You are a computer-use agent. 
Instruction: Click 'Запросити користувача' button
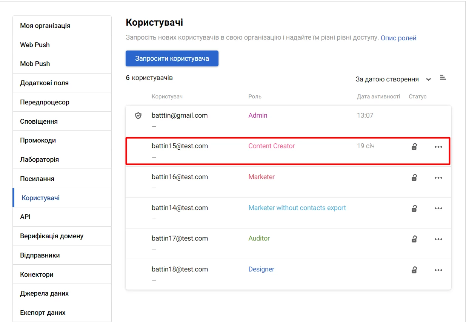click(172, 58)
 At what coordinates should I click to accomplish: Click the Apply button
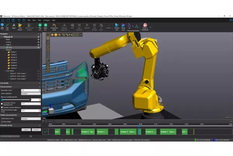26,129
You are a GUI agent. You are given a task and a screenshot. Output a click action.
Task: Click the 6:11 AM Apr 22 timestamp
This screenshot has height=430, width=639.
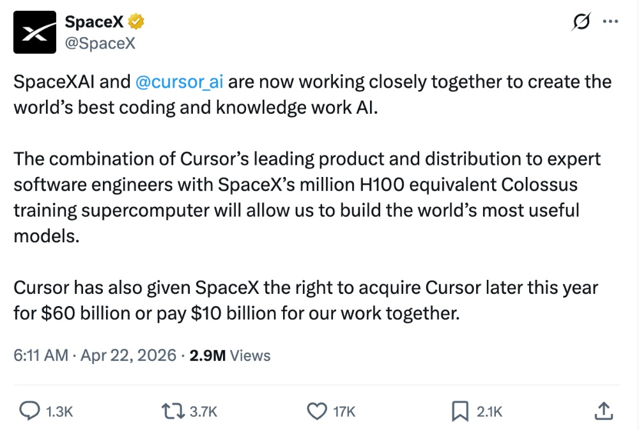[95, 355]
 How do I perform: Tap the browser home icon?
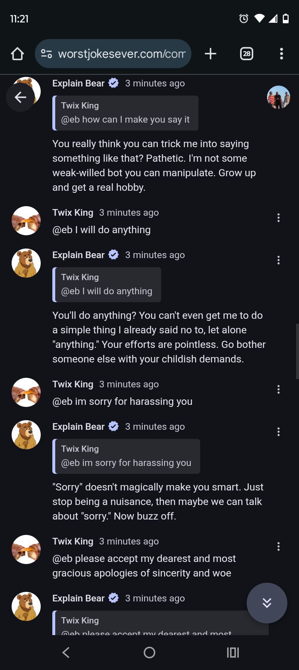(x=17, y=54)
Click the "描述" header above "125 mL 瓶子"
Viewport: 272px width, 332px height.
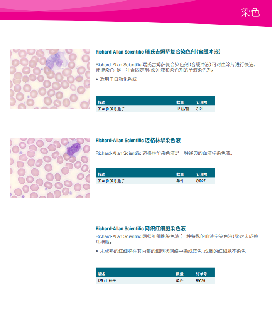pyautogui.click(x=101, y=274)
————————
* _Short task_
Could you give the material again with each "screenshot" changed to "screen capture", everything else untouched and the pictures left out?

* _Reply_
You are a computer-use agent. 
Instruction: Click 'Запросити користувача' button
click(172, 58)
 At what coordinates should I click to accomplish: Click the Apply button
26,129
You are a GUI agent. You are given a task and a screen capture. Output a click action.
Task: Click the 6:11 AM Apr 22 timestamp
This screen capture has height=430, width=639.
[95, 355]
 How do I perform: Tap the browser home icon?
(x=17, y=54)
Click the "描述" header above "125 mL 瓶子"
Viewport: 272px width, 332px height.
pyautogui.click(x=101, y=274)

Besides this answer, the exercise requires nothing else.